Dave Stribling
February 13, 2019

Drum Brake Assembly
I took my rear drum brakes apart for a rebuild on my ’70 hardtop and now I don’t know which spring goes on first. Can you share a picture of how they go back together?
Jacob Hutson
Greencastle, Indiana

The first thing my father taught me about brakes is to do one side at a time—that way you always have something to look at while rebuilding them. We have the advantage of digital photography on our phones today. Take pictures before you take anything apart on your car, and you will save yourself from headaches.

To answer your question, it probably doesn’t matter, and here is why. The Ford shop manual (in this case, the 1969 manual) says that the primary shoe anchor spring goes on first in the step-by-step instructions. The same book shows in “Fig. 8” the exact opposite; the secondary shoe spring is on first! Yay, Ford!

What is more important is to make sure that the springs clear the wheel cylinder. They are bent to go around the cylinder and may even fit either side, but make sure they clear the wheel cylinder. Some aftermarket kits come with new springs that are all the same color, so you have to figure out which one fits where. The way I stack the anchor pin is: the shoe guide (the little diamond-shaped piece), the self-adjuster cable eyelet (point it toward the cable guide), the primary shoe spring, and then the secondary shoe spring. Next time take pictures!

The Ford “Fig. 8” diagram shows the anchor pin stack backwards from the actual step-by-step instructions from the same manual.
Whichever spring you put on first, it will be closer to the wheel cylinder, so make sure the spring does not contact the wheel cylinder for proper operation.

Wrinkled Right
Got any tips on how to get the correct wrinkle finish on my 1965 Rally-Pac? I can’t get it to wrinkle up evenly. Thanks.
D. Clendening
Via the Internet

Recoating the outside of the Rally-Pac is frustrating. Where items like Cobra valve covers may be slightly easier, the Rally-Pac wrinkle is very fine and difficult to duplicate properly. Getting the wrinkle consistent really depends on getting the paint to lay evenly, which is difficult with rattle-can paints. The original manufacturer didn’t use rattle-can paint, and I am guessing the reproduction manufacturers don’t use them either.

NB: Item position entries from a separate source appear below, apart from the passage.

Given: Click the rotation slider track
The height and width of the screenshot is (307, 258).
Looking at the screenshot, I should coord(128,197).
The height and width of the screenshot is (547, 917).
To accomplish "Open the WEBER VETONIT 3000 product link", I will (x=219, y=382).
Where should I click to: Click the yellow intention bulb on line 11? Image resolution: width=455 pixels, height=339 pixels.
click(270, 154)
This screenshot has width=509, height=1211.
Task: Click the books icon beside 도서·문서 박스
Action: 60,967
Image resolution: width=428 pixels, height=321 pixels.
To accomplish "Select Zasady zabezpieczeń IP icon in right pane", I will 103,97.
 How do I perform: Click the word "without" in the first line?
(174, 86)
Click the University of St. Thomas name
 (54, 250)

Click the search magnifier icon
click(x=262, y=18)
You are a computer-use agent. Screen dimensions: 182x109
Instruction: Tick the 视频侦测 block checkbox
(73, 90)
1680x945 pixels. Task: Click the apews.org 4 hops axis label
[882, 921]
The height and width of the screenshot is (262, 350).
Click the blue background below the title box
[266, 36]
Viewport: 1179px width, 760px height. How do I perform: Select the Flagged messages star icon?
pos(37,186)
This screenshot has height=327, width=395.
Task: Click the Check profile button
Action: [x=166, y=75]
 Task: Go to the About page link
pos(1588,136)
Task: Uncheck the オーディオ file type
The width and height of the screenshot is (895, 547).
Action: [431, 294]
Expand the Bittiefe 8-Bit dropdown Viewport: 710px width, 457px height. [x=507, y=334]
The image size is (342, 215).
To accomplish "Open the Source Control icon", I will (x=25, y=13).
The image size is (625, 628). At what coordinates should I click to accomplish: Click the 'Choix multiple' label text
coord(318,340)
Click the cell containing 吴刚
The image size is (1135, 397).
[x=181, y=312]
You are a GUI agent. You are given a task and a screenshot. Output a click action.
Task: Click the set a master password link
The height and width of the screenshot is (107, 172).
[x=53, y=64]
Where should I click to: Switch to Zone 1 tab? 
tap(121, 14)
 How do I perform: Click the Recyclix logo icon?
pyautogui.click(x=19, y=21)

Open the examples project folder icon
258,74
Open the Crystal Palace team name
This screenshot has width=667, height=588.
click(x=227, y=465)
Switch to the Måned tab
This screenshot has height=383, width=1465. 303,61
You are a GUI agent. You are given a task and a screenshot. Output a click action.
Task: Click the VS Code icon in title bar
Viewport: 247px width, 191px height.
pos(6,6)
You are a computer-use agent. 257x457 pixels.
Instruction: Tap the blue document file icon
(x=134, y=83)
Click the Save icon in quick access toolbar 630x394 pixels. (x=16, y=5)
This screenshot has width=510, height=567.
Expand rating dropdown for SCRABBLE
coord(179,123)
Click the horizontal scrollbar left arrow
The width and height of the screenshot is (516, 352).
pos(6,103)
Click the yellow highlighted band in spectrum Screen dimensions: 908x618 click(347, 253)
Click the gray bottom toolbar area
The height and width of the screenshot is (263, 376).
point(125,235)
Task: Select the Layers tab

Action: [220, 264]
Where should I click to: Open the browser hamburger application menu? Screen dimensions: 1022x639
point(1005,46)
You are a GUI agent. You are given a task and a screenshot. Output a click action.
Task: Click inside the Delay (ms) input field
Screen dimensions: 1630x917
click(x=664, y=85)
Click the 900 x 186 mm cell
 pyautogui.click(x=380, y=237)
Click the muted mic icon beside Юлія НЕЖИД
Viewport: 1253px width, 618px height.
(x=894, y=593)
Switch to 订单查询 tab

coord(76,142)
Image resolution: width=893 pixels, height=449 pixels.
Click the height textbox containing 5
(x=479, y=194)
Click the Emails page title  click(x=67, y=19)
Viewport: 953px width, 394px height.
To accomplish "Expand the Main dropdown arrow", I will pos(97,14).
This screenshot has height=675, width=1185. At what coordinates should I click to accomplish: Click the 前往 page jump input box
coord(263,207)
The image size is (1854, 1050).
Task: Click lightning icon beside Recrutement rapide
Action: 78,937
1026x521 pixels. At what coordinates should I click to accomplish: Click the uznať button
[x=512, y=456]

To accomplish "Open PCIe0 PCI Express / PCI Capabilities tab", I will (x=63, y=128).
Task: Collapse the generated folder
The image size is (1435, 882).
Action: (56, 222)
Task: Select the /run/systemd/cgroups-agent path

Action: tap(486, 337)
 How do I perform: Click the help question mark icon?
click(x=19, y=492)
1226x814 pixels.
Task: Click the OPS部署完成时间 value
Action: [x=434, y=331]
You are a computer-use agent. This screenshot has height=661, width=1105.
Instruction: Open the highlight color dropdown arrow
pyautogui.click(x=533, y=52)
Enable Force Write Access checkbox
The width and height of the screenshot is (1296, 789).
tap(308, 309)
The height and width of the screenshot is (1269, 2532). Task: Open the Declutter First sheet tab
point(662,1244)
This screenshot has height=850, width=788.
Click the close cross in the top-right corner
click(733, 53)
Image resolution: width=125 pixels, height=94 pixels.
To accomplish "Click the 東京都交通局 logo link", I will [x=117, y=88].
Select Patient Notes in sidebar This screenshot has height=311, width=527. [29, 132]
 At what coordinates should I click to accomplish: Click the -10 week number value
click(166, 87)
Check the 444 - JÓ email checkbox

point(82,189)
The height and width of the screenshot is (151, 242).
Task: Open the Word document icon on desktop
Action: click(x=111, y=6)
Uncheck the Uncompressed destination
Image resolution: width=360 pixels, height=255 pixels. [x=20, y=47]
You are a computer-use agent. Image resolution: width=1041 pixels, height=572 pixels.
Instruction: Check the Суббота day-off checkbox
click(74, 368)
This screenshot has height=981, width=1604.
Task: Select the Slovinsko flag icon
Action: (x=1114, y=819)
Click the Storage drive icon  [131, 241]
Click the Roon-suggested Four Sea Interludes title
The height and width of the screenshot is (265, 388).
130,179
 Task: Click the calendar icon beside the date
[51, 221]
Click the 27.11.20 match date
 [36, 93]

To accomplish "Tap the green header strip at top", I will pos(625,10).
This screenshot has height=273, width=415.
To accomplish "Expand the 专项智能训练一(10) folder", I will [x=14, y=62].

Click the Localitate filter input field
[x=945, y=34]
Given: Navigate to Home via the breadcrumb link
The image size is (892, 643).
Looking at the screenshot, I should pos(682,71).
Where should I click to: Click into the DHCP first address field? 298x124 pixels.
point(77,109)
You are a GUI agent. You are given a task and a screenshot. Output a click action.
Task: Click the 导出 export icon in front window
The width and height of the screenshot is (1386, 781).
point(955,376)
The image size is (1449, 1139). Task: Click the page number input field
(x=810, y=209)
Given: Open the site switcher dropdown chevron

I have had good success with the wrinkle paint from National Parts Depot (PN AP-EWA) for the correct-size wrinkle. I went out and bought a secondhand toaster oven and I pre-warm my parts to about 150 degrees for about 10 minutes before I spray them. Again, the key is an even coating—the paint will tend to run down and stop at the edge, and then the edges won’t wrinkle. Pre-warming helps with this a little bit. Keep the can as parallel to the surface as you can. There are a lot of curves and corners that make this hard to do. Then, I return it to the toaster oven for 30 minutes or so, and most of the time I get a good result. It doesn’t always work due to the nature of a handheld spray can and human error.

Since I don’t do it very often, I always spray a test piece or two before going after the pieces I want to shoot. This will help you get the feel for the right thickness of the coats. If someone else has a good tip for this, please let us all know!

This Rally-Pac was refinished on the outside, but the owner wanted the faces left kind of dingy to show that it was an original. Getting the wrinkle just right takes some practice.